» **WHAT THE TASK ASKS**: Count up the lines below where the word "Littré" shows up, and respond with the number alone.

» **EXERCISE DATA**:
§ §

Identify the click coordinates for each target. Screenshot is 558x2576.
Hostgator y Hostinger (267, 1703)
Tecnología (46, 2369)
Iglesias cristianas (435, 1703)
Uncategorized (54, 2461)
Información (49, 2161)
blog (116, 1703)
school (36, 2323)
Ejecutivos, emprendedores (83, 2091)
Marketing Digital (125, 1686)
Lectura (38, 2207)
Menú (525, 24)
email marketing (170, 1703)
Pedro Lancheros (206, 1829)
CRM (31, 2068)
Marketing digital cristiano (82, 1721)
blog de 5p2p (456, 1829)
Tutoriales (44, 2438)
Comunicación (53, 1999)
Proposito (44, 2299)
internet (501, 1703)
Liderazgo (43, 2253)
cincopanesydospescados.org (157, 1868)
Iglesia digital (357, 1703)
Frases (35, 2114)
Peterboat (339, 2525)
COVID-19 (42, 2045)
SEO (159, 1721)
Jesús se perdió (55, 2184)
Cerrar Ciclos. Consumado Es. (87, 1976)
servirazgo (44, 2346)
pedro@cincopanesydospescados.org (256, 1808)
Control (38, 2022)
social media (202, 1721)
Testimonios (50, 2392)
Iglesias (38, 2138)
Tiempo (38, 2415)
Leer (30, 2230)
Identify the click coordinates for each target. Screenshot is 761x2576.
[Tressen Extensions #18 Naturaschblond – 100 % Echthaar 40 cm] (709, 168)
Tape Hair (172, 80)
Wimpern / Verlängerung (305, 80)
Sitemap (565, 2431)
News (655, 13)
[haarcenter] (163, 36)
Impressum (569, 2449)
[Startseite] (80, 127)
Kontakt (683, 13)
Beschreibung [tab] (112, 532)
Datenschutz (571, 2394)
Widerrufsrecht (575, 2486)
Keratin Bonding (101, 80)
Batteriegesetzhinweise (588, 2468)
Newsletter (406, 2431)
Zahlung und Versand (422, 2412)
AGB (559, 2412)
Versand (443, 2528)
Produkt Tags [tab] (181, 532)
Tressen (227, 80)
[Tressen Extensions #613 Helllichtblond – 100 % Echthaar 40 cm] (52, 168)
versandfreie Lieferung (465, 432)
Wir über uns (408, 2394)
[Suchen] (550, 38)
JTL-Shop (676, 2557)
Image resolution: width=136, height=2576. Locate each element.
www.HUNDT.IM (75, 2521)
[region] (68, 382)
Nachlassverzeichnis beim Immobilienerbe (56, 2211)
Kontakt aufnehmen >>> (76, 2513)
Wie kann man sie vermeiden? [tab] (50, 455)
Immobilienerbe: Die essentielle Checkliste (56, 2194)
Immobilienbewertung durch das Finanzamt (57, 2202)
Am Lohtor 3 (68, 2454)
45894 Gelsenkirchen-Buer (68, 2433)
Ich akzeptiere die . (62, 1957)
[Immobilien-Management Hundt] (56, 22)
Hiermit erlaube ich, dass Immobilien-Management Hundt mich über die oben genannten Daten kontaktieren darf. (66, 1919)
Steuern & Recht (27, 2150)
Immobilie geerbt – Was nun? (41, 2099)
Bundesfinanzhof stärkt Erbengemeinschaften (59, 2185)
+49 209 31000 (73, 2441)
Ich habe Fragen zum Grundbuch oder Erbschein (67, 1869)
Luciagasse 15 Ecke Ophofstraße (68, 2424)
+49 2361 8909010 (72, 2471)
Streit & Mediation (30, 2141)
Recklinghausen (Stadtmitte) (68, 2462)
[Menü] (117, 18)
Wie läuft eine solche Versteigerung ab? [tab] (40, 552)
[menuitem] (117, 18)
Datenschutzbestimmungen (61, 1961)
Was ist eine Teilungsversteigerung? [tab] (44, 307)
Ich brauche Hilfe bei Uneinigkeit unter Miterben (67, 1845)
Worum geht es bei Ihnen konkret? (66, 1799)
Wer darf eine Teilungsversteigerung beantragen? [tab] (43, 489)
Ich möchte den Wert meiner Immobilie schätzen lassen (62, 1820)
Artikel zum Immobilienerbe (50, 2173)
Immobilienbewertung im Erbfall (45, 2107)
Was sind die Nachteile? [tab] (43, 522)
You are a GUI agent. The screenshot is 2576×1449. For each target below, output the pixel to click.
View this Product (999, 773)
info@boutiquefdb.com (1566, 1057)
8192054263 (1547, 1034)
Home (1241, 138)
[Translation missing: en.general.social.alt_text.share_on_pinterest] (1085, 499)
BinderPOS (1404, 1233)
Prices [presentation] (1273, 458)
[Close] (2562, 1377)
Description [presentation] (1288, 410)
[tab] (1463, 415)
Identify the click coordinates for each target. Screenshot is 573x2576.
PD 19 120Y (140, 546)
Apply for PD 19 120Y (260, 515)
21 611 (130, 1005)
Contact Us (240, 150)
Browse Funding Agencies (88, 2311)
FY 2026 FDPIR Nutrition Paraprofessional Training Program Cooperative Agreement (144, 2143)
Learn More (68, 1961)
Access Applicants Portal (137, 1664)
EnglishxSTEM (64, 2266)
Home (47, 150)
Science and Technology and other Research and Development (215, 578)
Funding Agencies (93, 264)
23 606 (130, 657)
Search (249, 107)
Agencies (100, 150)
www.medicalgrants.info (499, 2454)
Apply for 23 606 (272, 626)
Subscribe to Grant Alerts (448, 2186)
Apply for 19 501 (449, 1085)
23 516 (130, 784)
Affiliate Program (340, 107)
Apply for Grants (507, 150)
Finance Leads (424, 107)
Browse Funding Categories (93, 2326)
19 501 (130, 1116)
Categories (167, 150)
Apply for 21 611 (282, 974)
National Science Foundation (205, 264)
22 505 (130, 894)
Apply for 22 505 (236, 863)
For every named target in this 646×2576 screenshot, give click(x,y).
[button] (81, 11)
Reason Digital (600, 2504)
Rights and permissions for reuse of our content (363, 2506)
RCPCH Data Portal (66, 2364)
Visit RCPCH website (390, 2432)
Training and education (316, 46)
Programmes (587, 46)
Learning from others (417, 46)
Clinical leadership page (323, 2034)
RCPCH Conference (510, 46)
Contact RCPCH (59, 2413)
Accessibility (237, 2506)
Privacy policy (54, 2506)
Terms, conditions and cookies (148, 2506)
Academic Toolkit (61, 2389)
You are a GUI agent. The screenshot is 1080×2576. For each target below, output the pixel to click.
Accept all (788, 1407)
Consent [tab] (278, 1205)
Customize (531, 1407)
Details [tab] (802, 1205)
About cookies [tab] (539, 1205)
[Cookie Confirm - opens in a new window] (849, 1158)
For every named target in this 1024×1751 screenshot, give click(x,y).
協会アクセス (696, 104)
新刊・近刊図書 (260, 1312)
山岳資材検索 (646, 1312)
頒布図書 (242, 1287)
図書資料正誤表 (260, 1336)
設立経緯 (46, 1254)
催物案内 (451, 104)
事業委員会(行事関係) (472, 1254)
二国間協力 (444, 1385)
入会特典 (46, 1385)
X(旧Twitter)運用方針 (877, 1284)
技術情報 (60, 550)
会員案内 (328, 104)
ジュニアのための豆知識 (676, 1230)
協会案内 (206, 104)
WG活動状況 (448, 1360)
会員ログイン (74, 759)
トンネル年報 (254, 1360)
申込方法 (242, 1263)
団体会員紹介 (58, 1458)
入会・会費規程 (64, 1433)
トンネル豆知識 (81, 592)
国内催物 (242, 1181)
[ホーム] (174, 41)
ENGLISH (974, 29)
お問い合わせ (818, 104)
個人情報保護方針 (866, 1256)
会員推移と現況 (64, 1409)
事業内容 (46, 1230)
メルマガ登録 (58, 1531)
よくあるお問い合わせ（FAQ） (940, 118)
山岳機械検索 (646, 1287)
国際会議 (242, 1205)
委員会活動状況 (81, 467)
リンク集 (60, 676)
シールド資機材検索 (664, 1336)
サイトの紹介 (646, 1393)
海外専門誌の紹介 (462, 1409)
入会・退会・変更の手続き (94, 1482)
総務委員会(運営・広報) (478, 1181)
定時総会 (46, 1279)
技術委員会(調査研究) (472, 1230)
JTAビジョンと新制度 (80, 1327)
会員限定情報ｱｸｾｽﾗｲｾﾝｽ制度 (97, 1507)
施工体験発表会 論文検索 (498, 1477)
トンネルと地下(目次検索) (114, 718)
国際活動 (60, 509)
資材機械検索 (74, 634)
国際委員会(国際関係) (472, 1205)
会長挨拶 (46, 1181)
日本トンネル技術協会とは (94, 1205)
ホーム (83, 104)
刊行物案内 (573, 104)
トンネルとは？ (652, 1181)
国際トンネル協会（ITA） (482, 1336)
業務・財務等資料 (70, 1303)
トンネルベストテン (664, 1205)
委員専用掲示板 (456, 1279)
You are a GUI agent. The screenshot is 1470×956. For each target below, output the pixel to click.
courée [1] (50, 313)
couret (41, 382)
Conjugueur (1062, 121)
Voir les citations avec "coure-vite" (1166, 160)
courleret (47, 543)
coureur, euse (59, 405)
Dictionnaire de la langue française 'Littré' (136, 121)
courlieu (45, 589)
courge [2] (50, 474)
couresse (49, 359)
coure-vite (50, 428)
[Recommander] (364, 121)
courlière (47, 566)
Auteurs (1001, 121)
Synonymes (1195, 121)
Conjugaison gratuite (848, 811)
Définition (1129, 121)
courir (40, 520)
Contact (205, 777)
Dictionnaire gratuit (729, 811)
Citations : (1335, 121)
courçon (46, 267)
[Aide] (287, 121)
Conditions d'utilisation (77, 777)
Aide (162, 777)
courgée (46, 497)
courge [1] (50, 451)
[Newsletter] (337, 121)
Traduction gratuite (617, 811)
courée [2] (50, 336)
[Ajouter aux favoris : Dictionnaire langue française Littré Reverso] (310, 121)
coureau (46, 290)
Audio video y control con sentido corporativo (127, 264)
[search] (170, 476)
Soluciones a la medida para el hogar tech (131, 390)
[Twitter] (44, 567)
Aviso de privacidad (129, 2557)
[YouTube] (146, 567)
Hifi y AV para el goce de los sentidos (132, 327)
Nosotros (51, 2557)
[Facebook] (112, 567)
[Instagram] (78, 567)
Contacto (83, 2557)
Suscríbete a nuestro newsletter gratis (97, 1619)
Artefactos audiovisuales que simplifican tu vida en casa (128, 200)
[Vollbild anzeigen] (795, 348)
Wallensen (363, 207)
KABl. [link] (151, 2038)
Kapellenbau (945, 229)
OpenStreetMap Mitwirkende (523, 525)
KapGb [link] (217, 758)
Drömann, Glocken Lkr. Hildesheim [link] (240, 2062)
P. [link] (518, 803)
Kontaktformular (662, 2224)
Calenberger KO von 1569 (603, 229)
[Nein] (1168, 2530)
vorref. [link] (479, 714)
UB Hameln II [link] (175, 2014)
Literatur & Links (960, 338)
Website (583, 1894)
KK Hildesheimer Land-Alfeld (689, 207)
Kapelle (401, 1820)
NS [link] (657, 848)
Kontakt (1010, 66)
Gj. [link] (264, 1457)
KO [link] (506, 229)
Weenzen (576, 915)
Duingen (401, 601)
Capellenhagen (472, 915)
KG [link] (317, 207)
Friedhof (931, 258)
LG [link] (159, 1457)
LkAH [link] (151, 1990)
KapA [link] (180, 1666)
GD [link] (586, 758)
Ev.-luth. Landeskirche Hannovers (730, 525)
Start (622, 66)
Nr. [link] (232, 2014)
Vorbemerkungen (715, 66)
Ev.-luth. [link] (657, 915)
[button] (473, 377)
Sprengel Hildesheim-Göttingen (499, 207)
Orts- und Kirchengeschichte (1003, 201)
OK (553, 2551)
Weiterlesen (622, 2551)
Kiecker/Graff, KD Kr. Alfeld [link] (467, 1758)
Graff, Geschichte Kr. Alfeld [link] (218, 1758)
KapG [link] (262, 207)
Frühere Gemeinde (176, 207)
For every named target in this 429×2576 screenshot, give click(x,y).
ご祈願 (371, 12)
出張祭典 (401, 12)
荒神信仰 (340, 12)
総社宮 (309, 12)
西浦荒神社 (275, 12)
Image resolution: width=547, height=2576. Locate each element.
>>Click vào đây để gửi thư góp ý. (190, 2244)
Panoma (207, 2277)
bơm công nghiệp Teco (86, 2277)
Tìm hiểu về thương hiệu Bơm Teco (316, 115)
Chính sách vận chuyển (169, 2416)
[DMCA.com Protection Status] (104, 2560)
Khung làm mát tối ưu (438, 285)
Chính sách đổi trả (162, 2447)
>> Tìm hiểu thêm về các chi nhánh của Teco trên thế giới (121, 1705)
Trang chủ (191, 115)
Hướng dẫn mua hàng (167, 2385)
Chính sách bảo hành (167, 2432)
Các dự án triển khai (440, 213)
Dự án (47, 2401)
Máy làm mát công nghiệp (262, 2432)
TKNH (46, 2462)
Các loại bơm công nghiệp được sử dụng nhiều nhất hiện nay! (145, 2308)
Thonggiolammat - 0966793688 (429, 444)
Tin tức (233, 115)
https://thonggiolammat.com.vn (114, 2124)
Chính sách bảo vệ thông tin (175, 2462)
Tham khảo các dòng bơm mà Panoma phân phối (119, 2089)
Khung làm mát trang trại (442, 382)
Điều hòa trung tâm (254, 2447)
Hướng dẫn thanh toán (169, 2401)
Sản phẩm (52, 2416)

§ §

» **ANSWER AREA**: 2